# The Computer Architecture and Hardware Description Language

A.S. Burlakov, A.E. Khmelnov

Institute for System Dynamics and Control Theory of Siberian Branch of Russian Academy of Sciences, Irkutsk, Russian Federation alex burlakov@bk.ru

The paper introduces CAHDL, the Computer Architecture and Hardware Description Language. CAHDL is aimed to specify processor instructions and computer hardware formally. Although CAHDL supports RTL modeling to some extent, it is does not describe digital circuits. CAHDL is designed first to specify CPU and hardware behavior, rather than their structure. CAHDL can be applied in simulators, compilers, disassemblers, testers and other programs requiring specification of computer architecture. In the end of the paper we observe how CAHDL is applied in computer simulation. The paper brings some CAHDL syntactic constructions as examples and explains their semantics. Parsing methods are also briefly reviewed.

#### I. INTRODUCTION

There are many hardware description languages like Verilog HDL [1] or VHDL [2] aimed to specify integrated circuits. These languages work on three levels of abstraction: on structural level, on RTL level and on behavioral level. Although CAHDL supports RTL modeling to some extent, it works on behavioral level.
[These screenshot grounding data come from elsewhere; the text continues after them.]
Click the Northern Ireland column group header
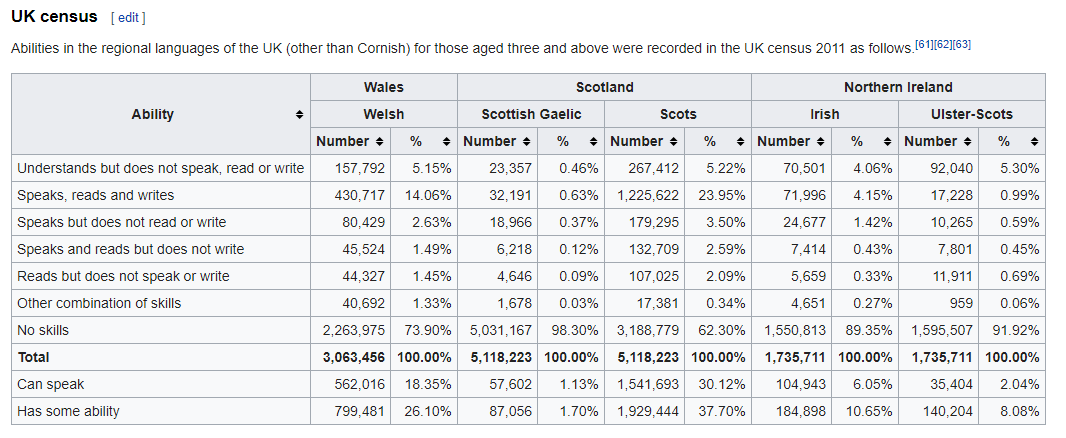Screen dimensions: 1066x438 898,87
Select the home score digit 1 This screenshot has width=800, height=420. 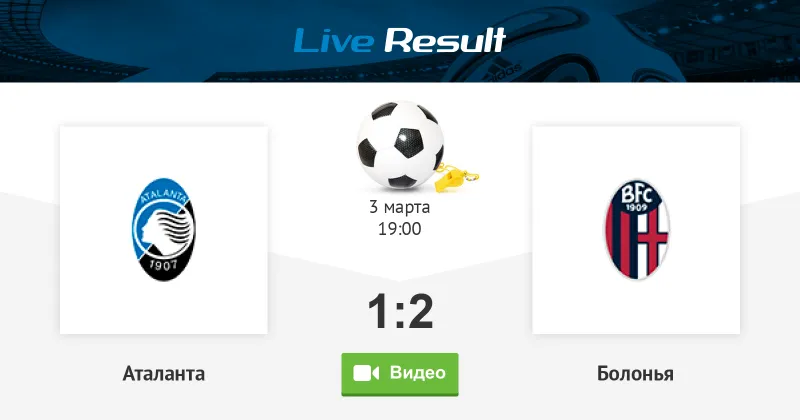pyautogui.click(x=379, y=311)
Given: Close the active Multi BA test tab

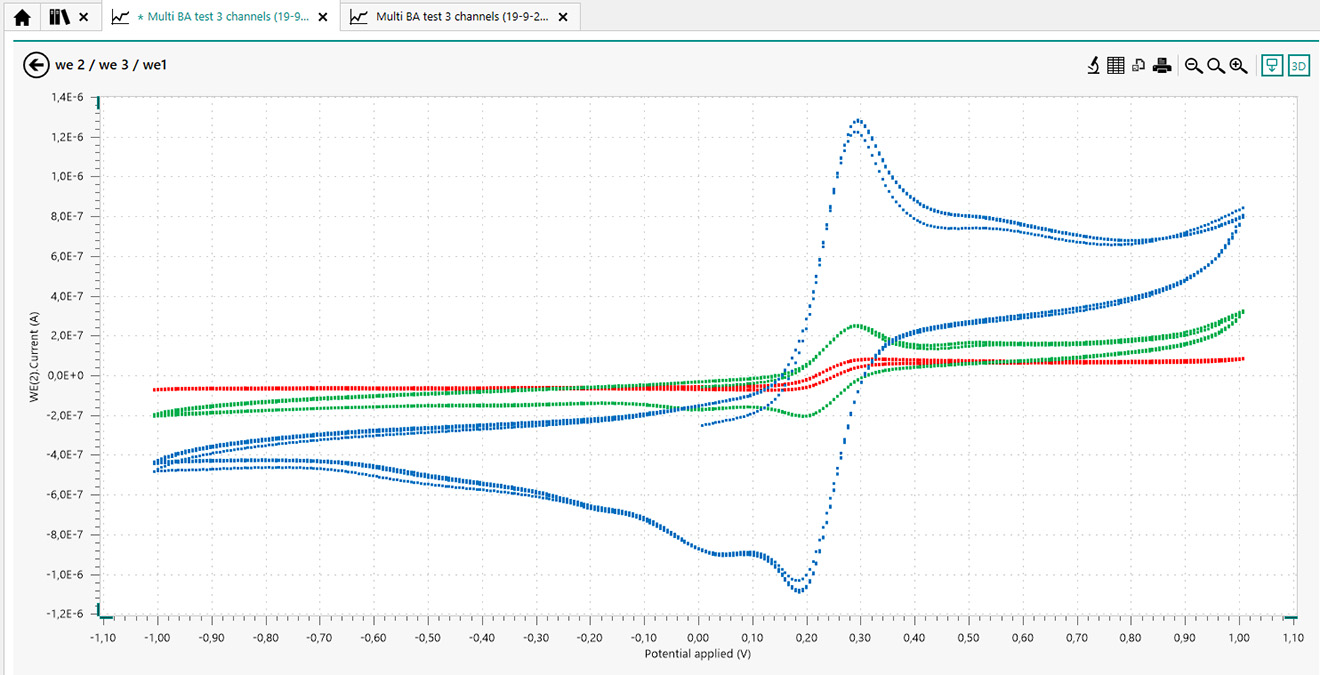Looking at the screenshot, I should [322, 17].
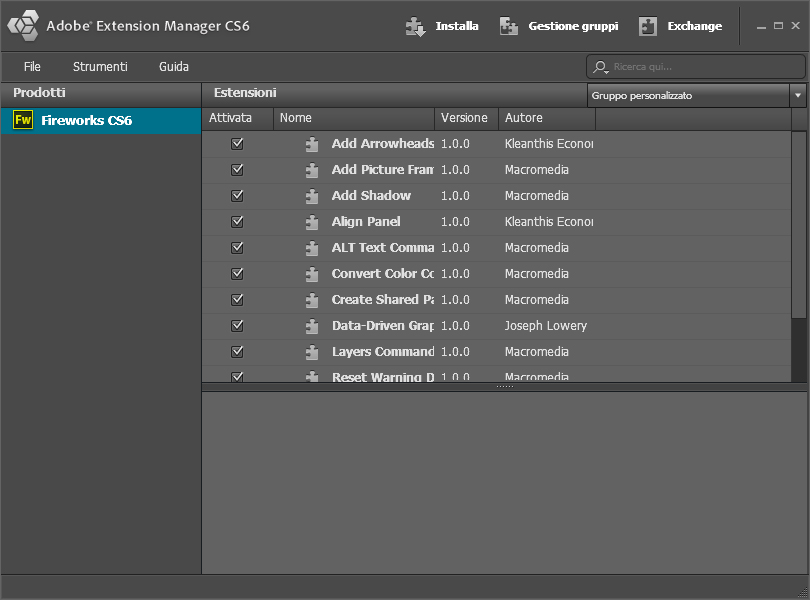Expand the Gruppo personalizzato dropdown arrow
This screenshot has width=810, height=600.
(x=798, y=96)
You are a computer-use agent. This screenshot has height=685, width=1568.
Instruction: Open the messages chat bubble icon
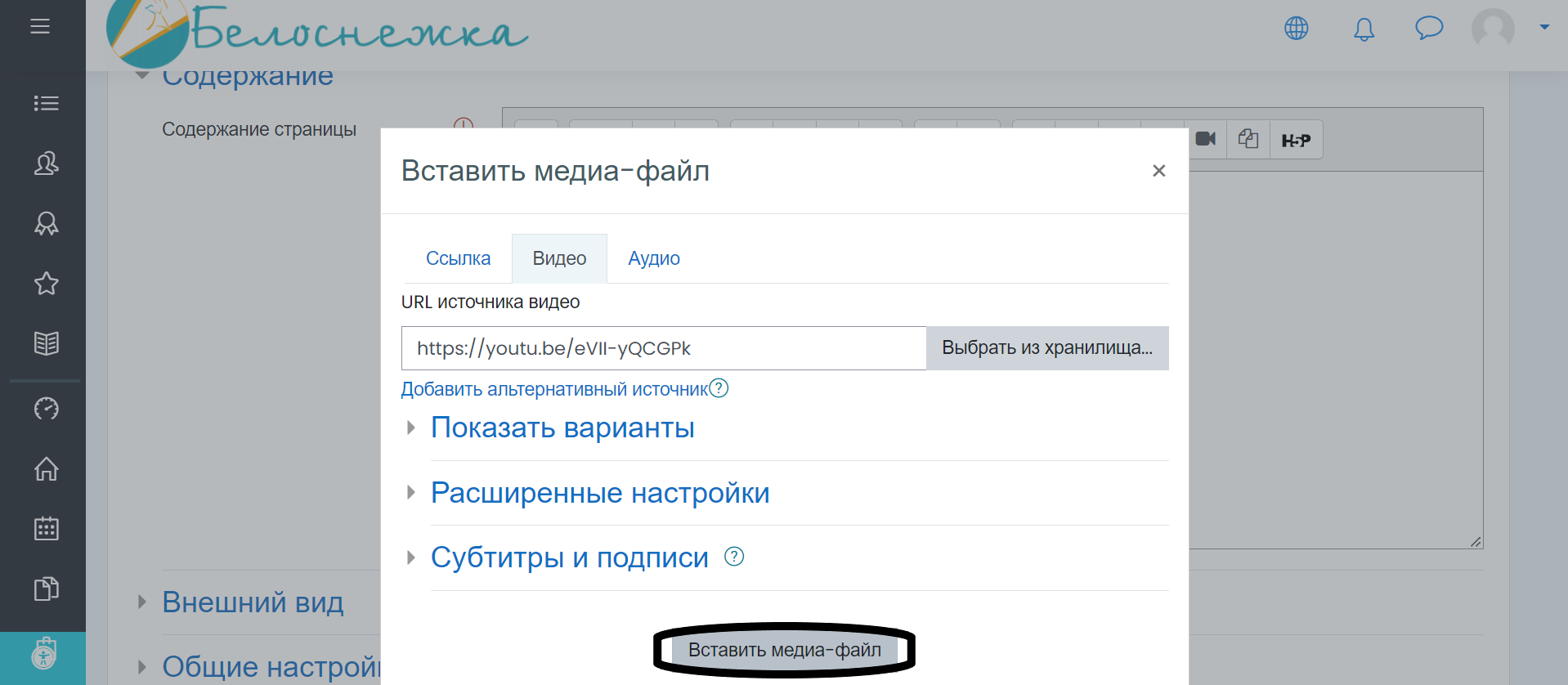pos(1428,29)
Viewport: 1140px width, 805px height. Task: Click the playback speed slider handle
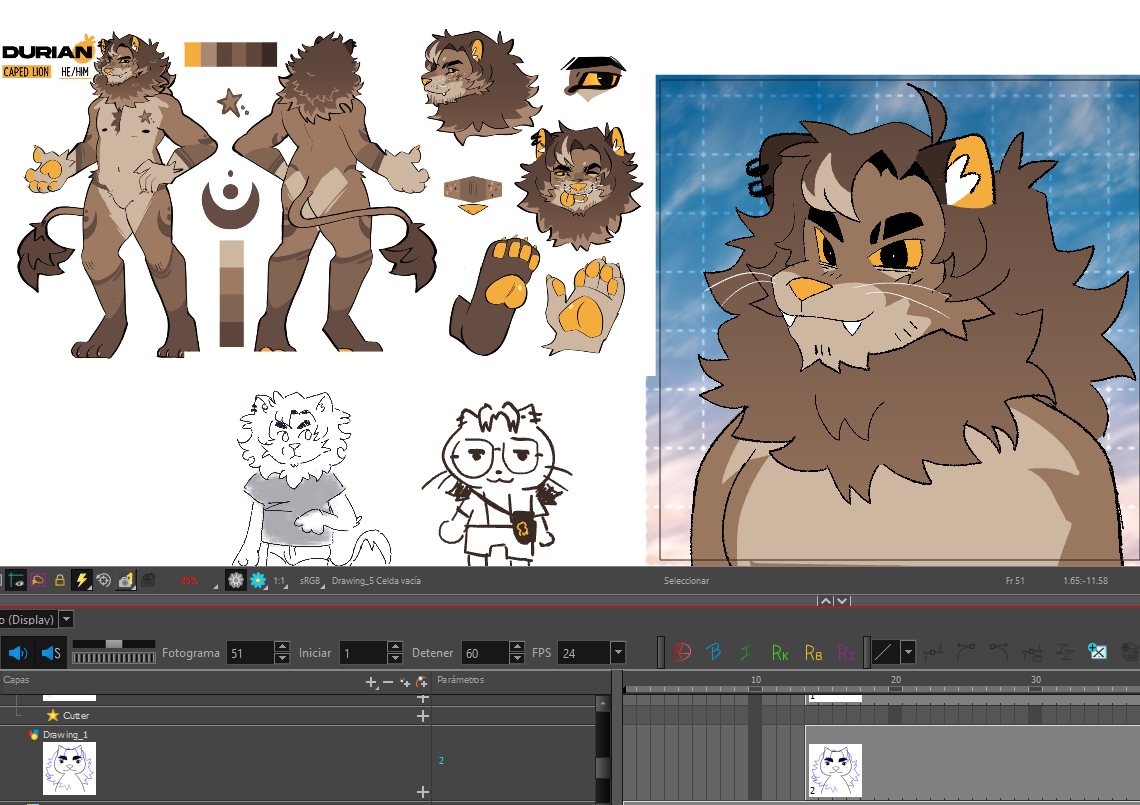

The main purpose of the language is to provide a high level specification of a computer architecture which could be used in software.

The CAHDL is an object oriented imperative language with declarative constructions. It operates the high level constructions like processor, memory, keyboard, etc. The syntax of CAHDL bases on C++ ISO/IEC programming language. There are also some syntax constructions taken from Verilog and from technical literature [3-6]. The source [7] was used in the development of the syntax of description of arguments of processor instructions.
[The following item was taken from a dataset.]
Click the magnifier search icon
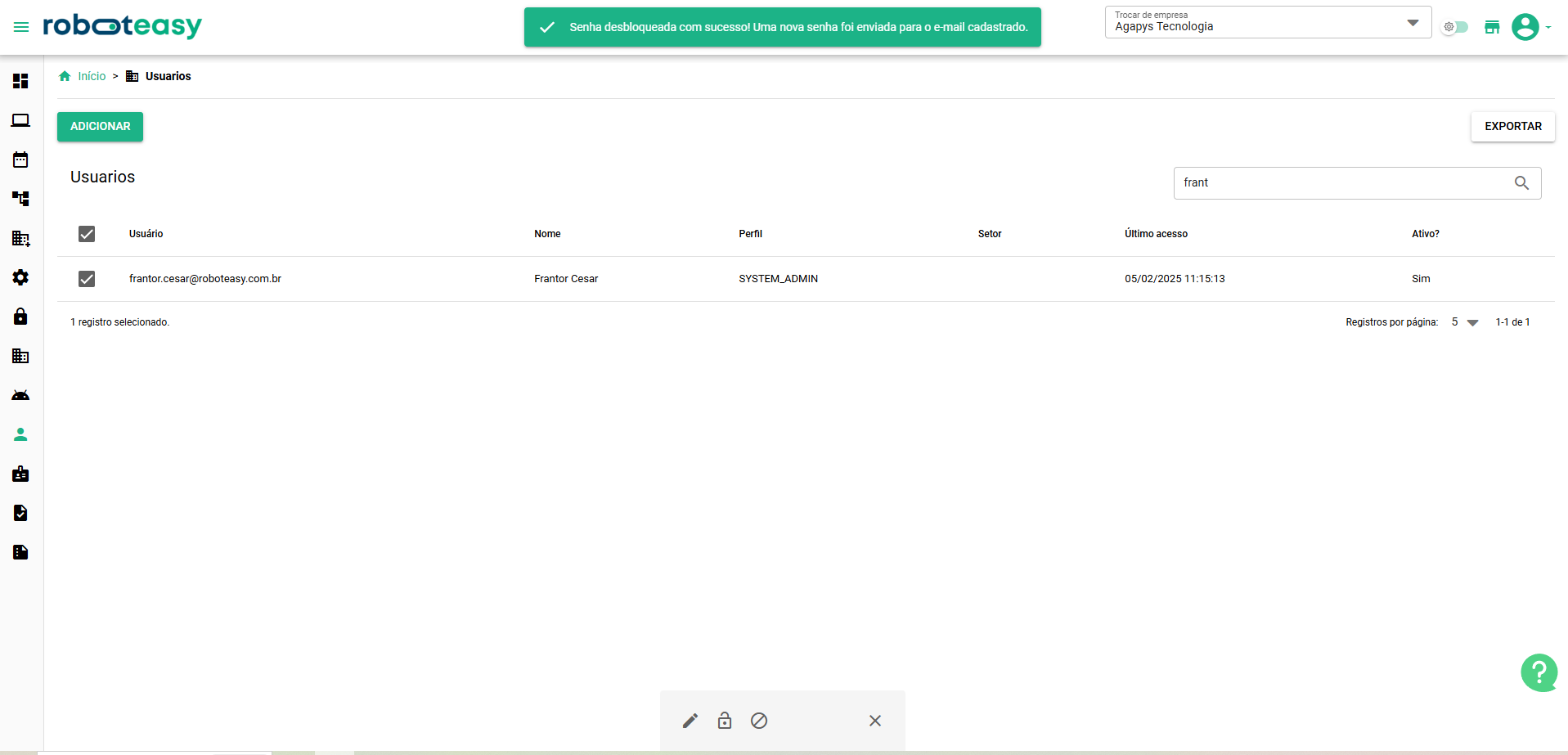click(x=1521, y=183)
The CAHDL was successfully applied in the DCU32INT program (Delphi Compiled Units Disassembler) [8] alongside with FlexT specification language [9]. In the end of the paper we observe the application of CAHDL in a computer simulator. This simulator was used in testing of the CAHDL itself and in debugging specifications written in CAHDL.

## II. SYNTAX

Computer Architecture and Hardware Description Language is an object-oriented programming language designed for describing computer architecture. The syntax was influenced by C++ and Verilog and reminds C++ to some extent. However, there are special syntactical constructions, which cannot be easily realized in any existing programming language, even by C macros.

The language supports data types of objects, integers and strings. They may be used in scalar variables, arrays, constants and references. There are special mechanisms of *nesting* and *concatenation* of integer variables (see below) which are implemented by the use of references.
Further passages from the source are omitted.